DOCUMENT PASSAGE:
= = = =
I want to recursively get all the folder paths in the entire directory tree.

I have written a function to get a list of sub-folders from a given folder, but am not sure how to traverse till N-th directory and get all folder paths.

Suppose for example, the present SharePoint Document Library structure is as the following JSON (fo=folder; f=file):

{
  "root": [
    {
      "fo1": {
        "fo1": "f1",
        "fo2": ["f1", "f2"]
      },
      "fo2": ["fi1", "fi2"]
    },
    "fi1","fi2"]
}

From the above example, I want a list of paths of all folders/directories: Eg output should be:

["/root/fo1/", "/root/fo1/fo1/", "/root/fo1/fo2/", "/root/fo2/"]

Since it is a REST API call, so I do not know the structure from beforehand until I run a query of get subfolders and then going inside each subfolder to get their respective subfolder.

The present (following) function I wrote is getting me the data till 1 level down (subfolder, since it is inner iteration based and not recursion), how can I achieve a recursion based solution to get all the unique folder paths as a list?

def print_root_contents(ctx):

    try:
        list_object = ctx.web.lists.get_by_title('Documents')
        folder = list_object.root_folder
        ctx.load(folder)
        ctx.execute_query()

        folders = folder.folders
        ctx.load(folders)
        ctx.execute_query()

        for myfolder in folders:
            print("For Folder : {0}".format(myfolder.properties["Name"]))
            folder_list, files_list = print_folder_contents(ctx, myfolder.properties["Name"])
            print("Sub folders - ", folder_list)
            print("Files - ", files_list)

    except Exception as e:
        print('Problem printing out library contents: ', e)
= = = =
PROBLEM TO SOLVE: Quote the part of the SharePoint folder-path question starting with "The present (following)" and going on through "paths as a list?". The records that come after this text have nothing to do with it.

STORED RECORDS:
= = = =
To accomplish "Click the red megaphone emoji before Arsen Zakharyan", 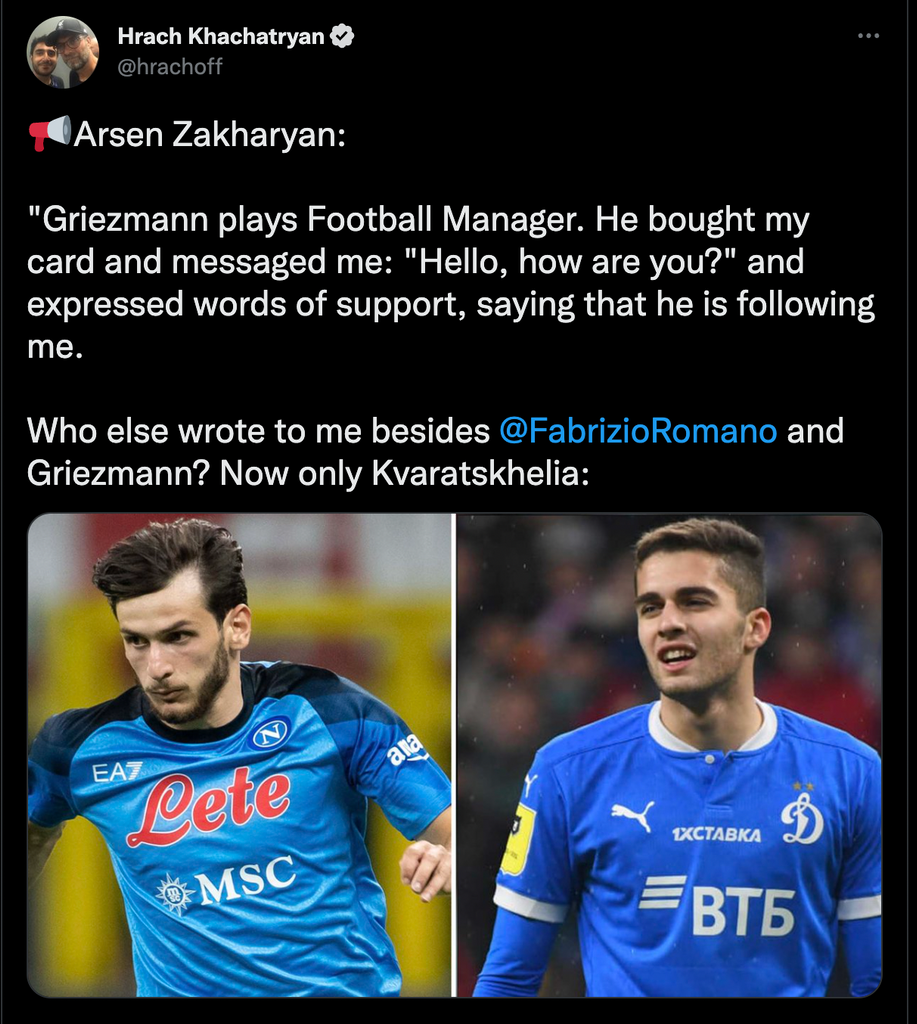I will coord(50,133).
= = = =
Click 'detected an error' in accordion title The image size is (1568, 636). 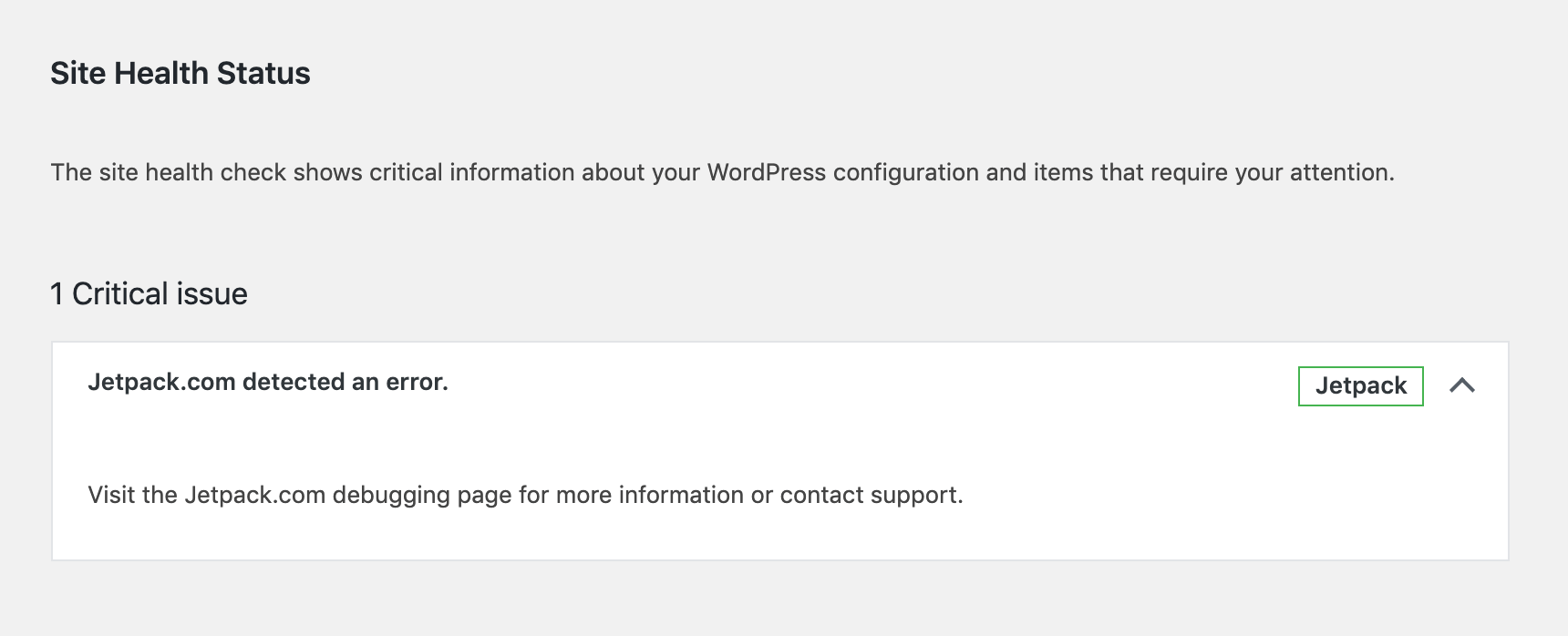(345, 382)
= = = =
EXERCISE RESULT:
The present (following) function I wrote is getting me the data till 1 level down (subfolder, since it is inner iteration based and not recursion), how can I achieve a recursion based solution to get all the unique folder paths as a list?